→ EXERCISE TEXT:
[Start of section]

As for me? I was never afforded the luxury of a childhood where I was shielded from the concept of death and to be perfectly frank, I am sort of horrified by parenting philosophies that focus on giving a child the so-called perfect childhood. Inuring a child is not always a good idea, if the current state of affairs is any indication. I know my circumstances allowed me to puzzle and puzzle over this issue if nothing else and I've come up with some surprising conclusions: death needs to happen BUT death is not the end.
This theme is what the book Tuck Everlasting by Natalie Babbitt is all about and that's why I chose the title Jo-Everlasting for this blog. I doubt there was ever a kid in the entire history of this world who wanted to erase death from the equation of life more than I and that is because my father died when I was a baby, which left me grappling with the concept of death before I really understood the concept of life. I have mulled the problem of death over and over in my mind, year after year, but it's only been within the last 12 months that I've gained a first hand knowledge of the energies that hover around a person who is close to dying. It is not a sad nor scary thing to me, rather I find it to be as humbling as it is awe inspiring. It is a true shifting of energy from one dimension to another and to say that you don't believe you go anywhere when you die is as absurd to me as suggesting a baby's newborn soul didn't exist until the infant drew its first breath. Of course it did, it came from somewhere, and it is that initial seeding of spirit from some parent source that causes us to grow into the people that we are.
So this evening, as I aided a very sickly man with his personal care, I felt the firm bones underneath his fragile skin, I heard his laboured breath, and I observed the violence of his illness. But as my hands touched is frail body I wanted to shout for joy and I wanted to comfort him. This too shall pass and when it does, your great journey begins anew––can't you see it, just over the horizon?! Of course I cannot explain something like that to a someone so weak and vulnerable, but I felt these things just the same.
I wanted to let him know he was on the brink of a miraculous event and every moment of suffering he endured would be gone in the blink of an eye; there is nothing to fear and everything to hope for. Death is a type of homecoming, after all, if we view it within a certain context. We will be going back from whence we came and the only thing that can alter that fact is a corruption of some kind. So, in that vein of thought, I can conclude within my own personal belief system that the entire purpose of one's desire to follow their True North is because we know it will lead us back from whence we came, it will complete the cycle of birth to death. However, the cycle has more components than two. It is a threefold endeavour. What we truly experience is this; birth, death, and rebirth. We must find a way to incorporate this very real truth into our treatment of death. Death is not the end. Birth is not the beginning. We all exist somewhere within the realms of both and neither at the same time, all the time. We are formed, we break, we turn to dust, we are reformed, fired, and born again. We truly are clay but we are made of stardust, not mud. We are meant to endure and we do and we will. We are all everlasting.

[End of section]

→ PROBLEM TO SOLVE:
Please name the book and author that inspired the blog title "Jo-Everlasting" in the text about death.

→ GIVEN RECORDS:
[Start of section]

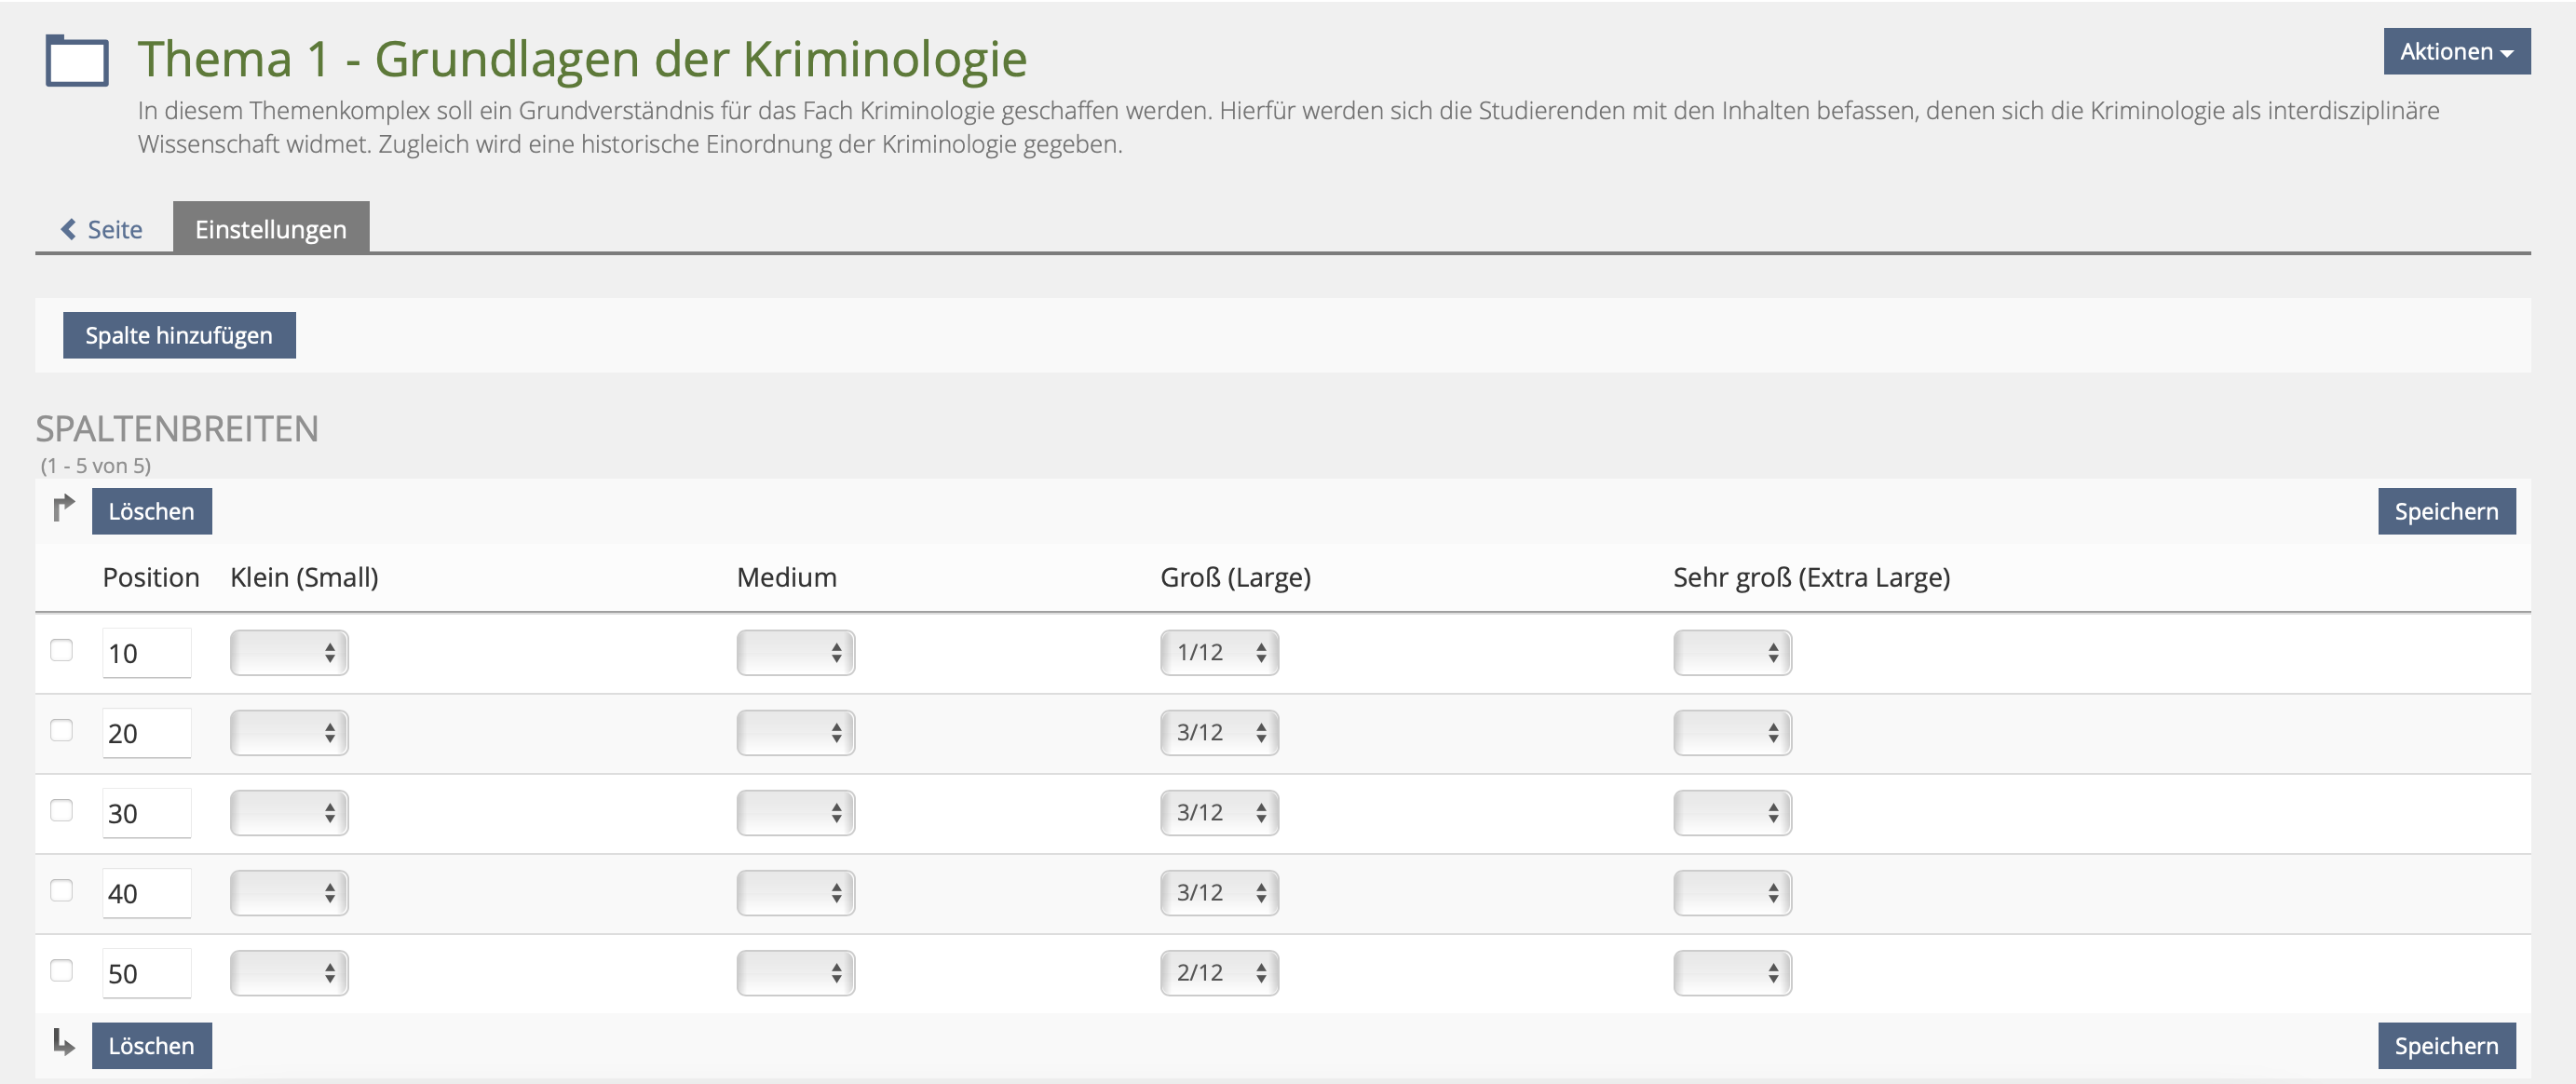Open the Groß (Large) dropdown showing 1/12
The image size is (2576, 1084).
pos(1219,652)
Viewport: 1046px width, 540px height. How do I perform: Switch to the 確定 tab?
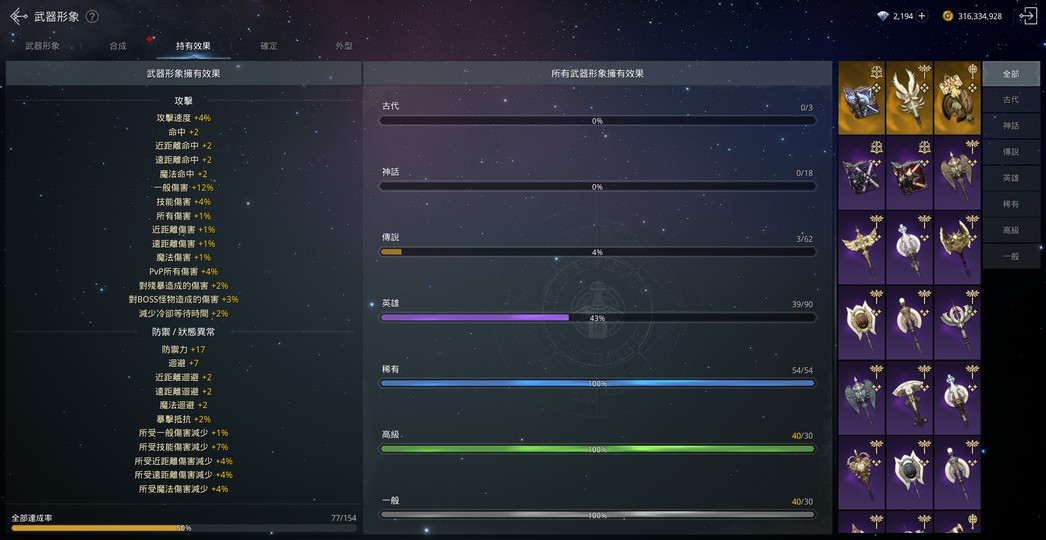(x=269, y=46)
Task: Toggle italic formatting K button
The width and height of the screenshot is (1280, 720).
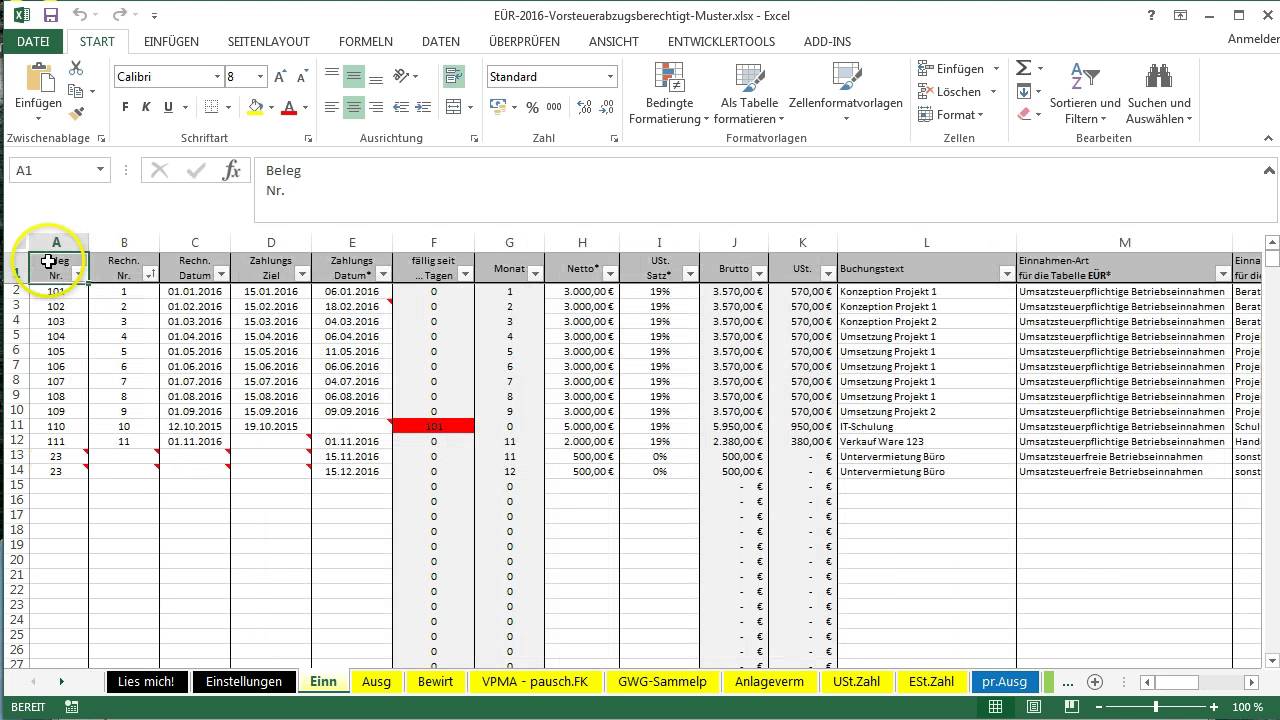Action: (146, 107)
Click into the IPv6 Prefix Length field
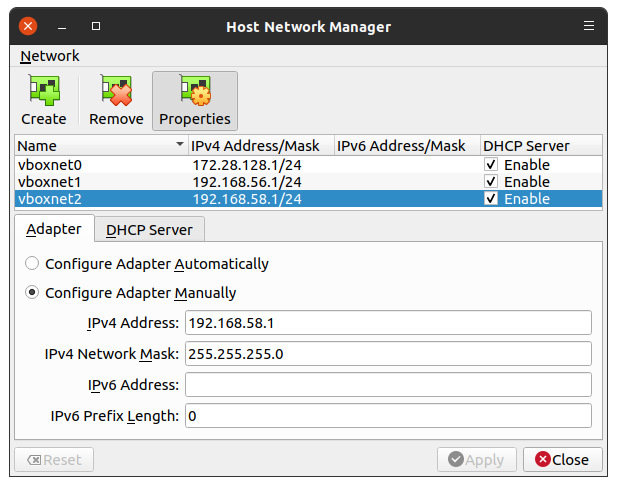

[End of section]

→ TASK OUTPUT:
Tuck Everlasting by Natalie Babbitt.